Building RESTful ROA Architecture at Orbitz
Über Conf
Denver · June 14 - 17, 2010
About this Presentation
In the beginning Orbitz had a Jini based distributed system. The system design provided easy scalability and stability, but at the cost of tight coupling because of many shared modules and components, as well as Java serialization rules. In order to improve cohesion between individual services the decision has been made to migrate to a RESTful web services architecture. The new design is based on Google Protocol Buffers to define message formats and Spring/Spring MVC to handle client-server interaction. This resulted in a loosely coupled federation of services, each with its individual release and deployment schedule, which enabled more developer innovation and easier access to more data in a uniform fashion.

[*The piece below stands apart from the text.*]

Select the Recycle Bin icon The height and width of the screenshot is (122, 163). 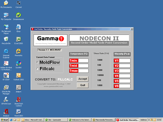tap(6, 40)
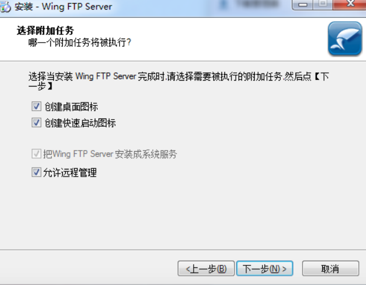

The audience will be shown how to deal with Google Protocol Buffers, how to define and consume the messages, how to implement the client and the server sides using Spring and Spring MVC.
What you will get from this session:
- using Google Protocol Buffers to constitute language neutral contracts
- using standard HTTP plumbing and intermediaries
- designing a reverse proxy for request routing based on RESTful URLs
- establishing OLAs for governance and service isolation
- utilizing the power of Spring/Spring MVC to create client/server end-point implementations for handling the request/response

Principal Engineer on the Technical Initiatives team at Orbitz Worldwide
Alex has joined Orbitz in 2004 and is responsible for providing technical leadership and guidance in the development of foundational technologies, core libraries and APIs for the enterprise-wide use, as well as establishing and maintaining common design principles and standards used within the company and integration of new software development practices within the development community.
Previously Alex was a Lead Engineer on the same team responsible for web application frameworks and developing common practices and additional functionality on top of Spring MVC & Webflow.
Alex is a graduate of Loyola University of Chicago, with a B.S. in Computer Science and M.S. in Computer Science specializing in Software Architecture. He currently resides in Evanston, IL and when not coding, Alex enjoys playing tennis, hiking, skiing, and traveling.